The Federal Housing Administration, hit by increasing mortgage-related losses, is in danger of seeing its reserves fall below the level demanded by Congress, according to government officials, in a development that could raise concerns about whether the agency needs a taxpayer bailout….
In the past two years, the number of loans insured by the FHA has soared and its market share reached 23% in the second quarter, up from 2.7% in 2006, according to Inside Mortgage Finance. FHA-backed loans outstanding totaled $429 billion in fiscal 2008, a number projected to hit $627 billion this year.

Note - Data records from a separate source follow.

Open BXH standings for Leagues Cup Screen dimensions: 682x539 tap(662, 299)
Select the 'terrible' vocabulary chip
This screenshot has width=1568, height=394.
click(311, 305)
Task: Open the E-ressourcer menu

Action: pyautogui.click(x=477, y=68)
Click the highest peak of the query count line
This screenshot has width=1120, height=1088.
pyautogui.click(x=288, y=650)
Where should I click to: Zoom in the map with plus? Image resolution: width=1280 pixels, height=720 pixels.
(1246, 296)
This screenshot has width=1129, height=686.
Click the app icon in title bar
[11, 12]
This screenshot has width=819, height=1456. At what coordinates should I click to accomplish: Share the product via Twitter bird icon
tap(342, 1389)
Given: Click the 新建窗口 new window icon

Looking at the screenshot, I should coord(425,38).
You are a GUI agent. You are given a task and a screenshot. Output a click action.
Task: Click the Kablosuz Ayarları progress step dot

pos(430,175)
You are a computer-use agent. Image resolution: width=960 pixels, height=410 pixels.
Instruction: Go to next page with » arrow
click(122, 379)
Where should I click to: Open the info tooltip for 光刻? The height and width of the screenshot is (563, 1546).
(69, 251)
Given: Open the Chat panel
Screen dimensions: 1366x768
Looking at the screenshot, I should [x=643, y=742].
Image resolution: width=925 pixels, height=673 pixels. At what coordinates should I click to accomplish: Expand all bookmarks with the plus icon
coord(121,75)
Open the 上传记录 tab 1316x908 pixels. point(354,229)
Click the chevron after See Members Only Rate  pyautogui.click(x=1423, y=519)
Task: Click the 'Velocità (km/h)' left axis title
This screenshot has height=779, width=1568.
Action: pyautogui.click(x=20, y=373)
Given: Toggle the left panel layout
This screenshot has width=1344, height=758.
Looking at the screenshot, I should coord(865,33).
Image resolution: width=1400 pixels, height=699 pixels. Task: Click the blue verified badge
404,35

Rising defaults have eaten through the FHA’s cushion. Some 7.8% of FHA loans at the end of the second quarter were 90 days late or more, or in foreclosure, according to the Mortgage Bankers Association, a figure roughly equal to the national average for all loans. That is up from 5.4% a year ago.
Phew…I can see why. Anybody who has ever had to deal with the FHA doesn’t want to do business with them. I know I’ll never sell a house again to someone financing through FHA.
Bureaucratic nightmare in real estate form.
FHA is govt-sanctioned predatory lending. Borrower pays up-front mortgage insurance AND monthly m.i. of @ 1/2%… even if you have 20+% down. FHA is popular only because loan officers and brokers get rebates (called “service release premiums”) that make doing FHA very lucrative.